2Department of Internal Medicine, Faculty of Medicine, University of Indonesia, Jakarta, Indonesia

3Division of Tropical Medicine and Infectious Diseases, Department of Internal Medicine, Cipto Mangunkusumo National Central Hospital, Jakarta, Indonesia

4Eijkman Institute for Molecular Biology, Jakarta, Indonesia

ARTICLE INFO

Article history:

Received 15 November 2015

Received in revised form 20 December 2015

Accepted 15 January 2016

Available online 20 February 2016

Severe dengue

Concurrent infections

DENV-2

DENV-3

Objective: To describe the clinical manifestation of patient with severe dengue, to identify the serotypes and genotypes of dengue viruses (DENV) which concurrently infecting the patient, and to explore the possible relationship of severe dengue with the concurrent infection of DENV. Methods: Dengue diagnosis was performed using NS1 antigen detection and IgG/ IgM ELISA. Standard clinical and laboratory examinations were performed to obtain the clinical and hematological data. DENV concurrent infections were detected and confirmed using RT-PCR and DENV Envelope gene sequencing. Phylogenetic analyses were performed to determine the genotypes of the viruses. Results: The patient was classified as having severe dengue characterized by severe plasma leakage, hemorrhage, and organ damage involving lung, liver, and kidney. Concurrent infection of DENV serotype 2 and 3 was observed. The infecting DENV-2 virus was grouped into Cosmopolitan genotype while DENV-3 virus was classified into Genotype Ⅰ. Both viruses were closely related to isolates that were endemic in Jakarta. Viremia measurement was conducted and revealed a significantly higher virus titer of DENV-3 compared to DENV-2. Conclusions: The occurrence of multi-serotype DENV infections was presented in a patient with severe clinical manifestation in Indonesia.
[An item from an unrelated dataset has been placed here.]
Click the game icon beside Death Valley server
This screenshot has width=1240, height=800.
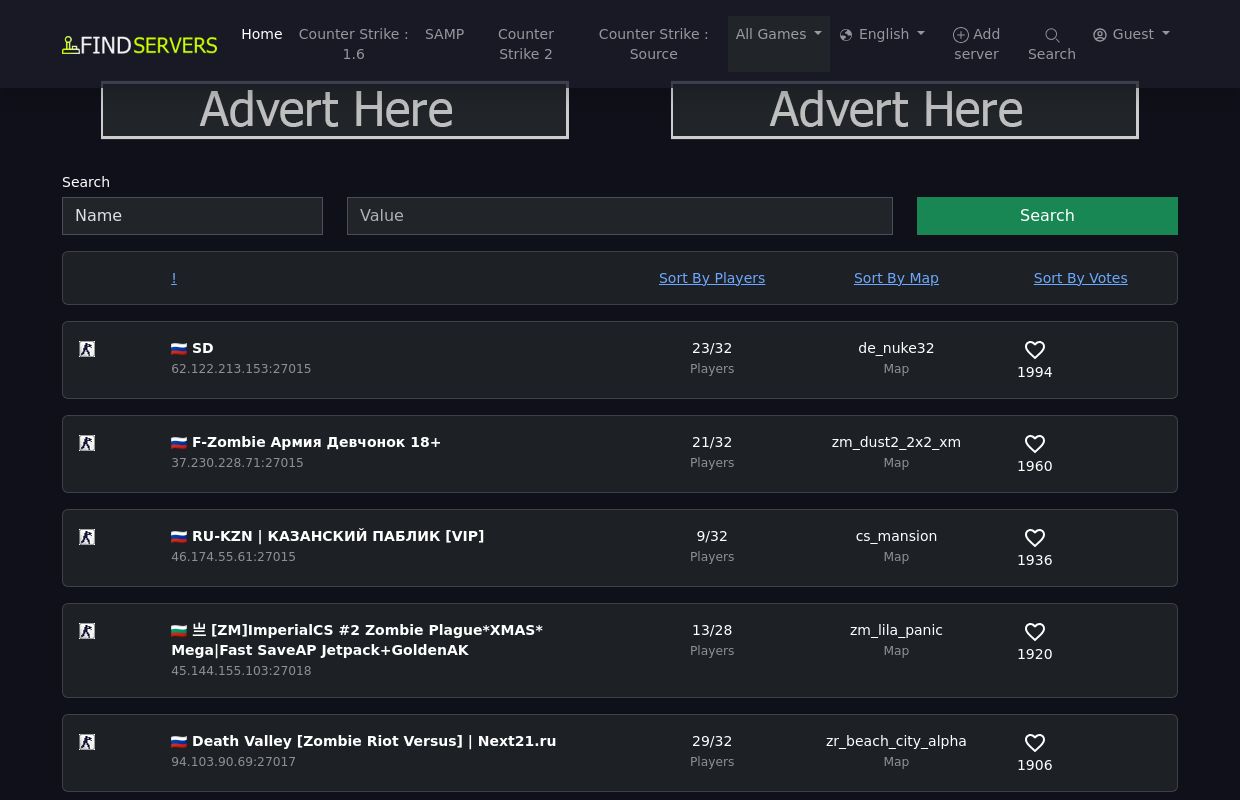point(87,742)
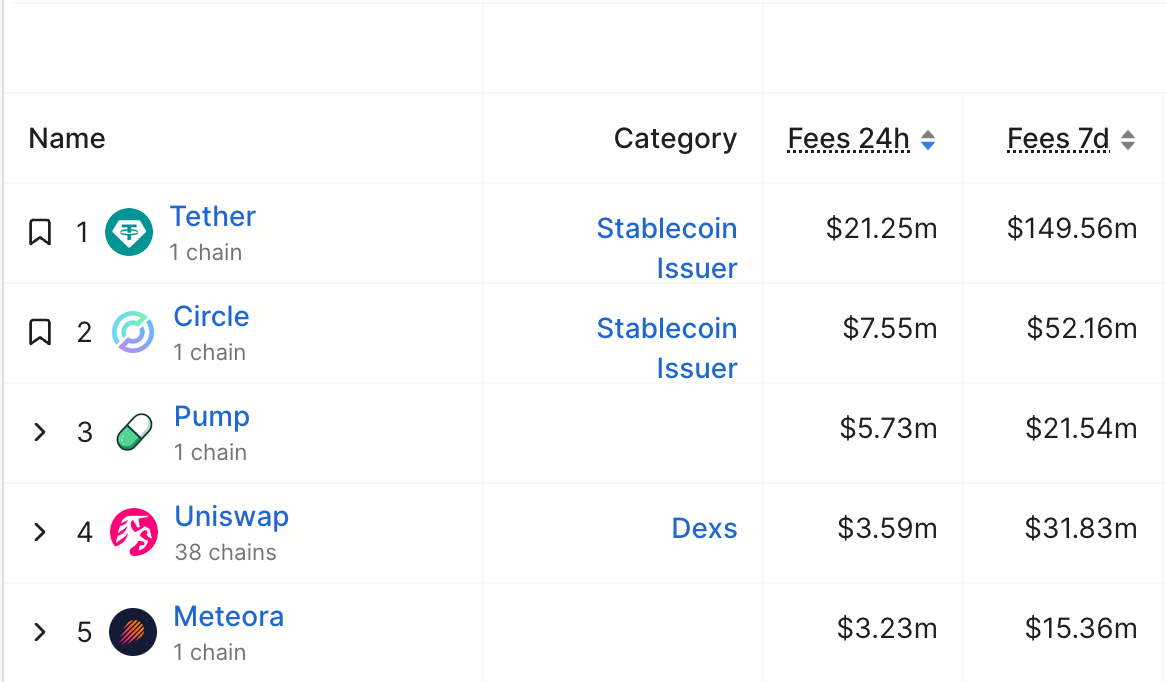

The hyperendemicity of dengue in Indonesia may contribute to the DENV concurrent infections cases and may underlie the severity of the disease.

1. Introduction

Dengue is currently one of the most important arboviral disease in the world[1]. The disease is caused by infection of dengue virus (DENV), which is transmitted to human through the bites of Aedes spp. mosquito vectors. DENV consisted of four antigenically distinct but genetically similar serotypes, which are designated as DENV-1, DENV-2, DENV-3 and DENV-4[2]. Dengue clinical manifestations vary from asymptomatic or mild flu-like syndrome known as classicdengue fever to more severe form known as dengue hemorrhagic fever (DHF) and the potentially fatal dengue shock syndrome[3].

Dengue regularly occurred in tropical and sub-tropical regions around the world[4]. Co-circulation of multiple DENV serotypes is considered as one of the factors contributing to high cases of dengue infection. The circulation of multiple DENV serotypes in the same area has been reported since decades ago in countries in Southeast Asia, Central America, and South America[1]. In 2011, the entire tropical world is hyperendemic with multiple virus serotypes cocirculating in most large urban centers[1]. Indonesia is a tropical country that is hyperendemic to dengue, in which all four DENV serotypes circulating in the region. Dengue has become major public health problem in the country since it was first discovered in 1968 in Surabaya[5] and currently, the disease occurred in all 34provinces in Indonesia[6]. Dengue cases occurred throughout the year and outbreaks occurred periodically such as those in 1998[7] and 2004[8].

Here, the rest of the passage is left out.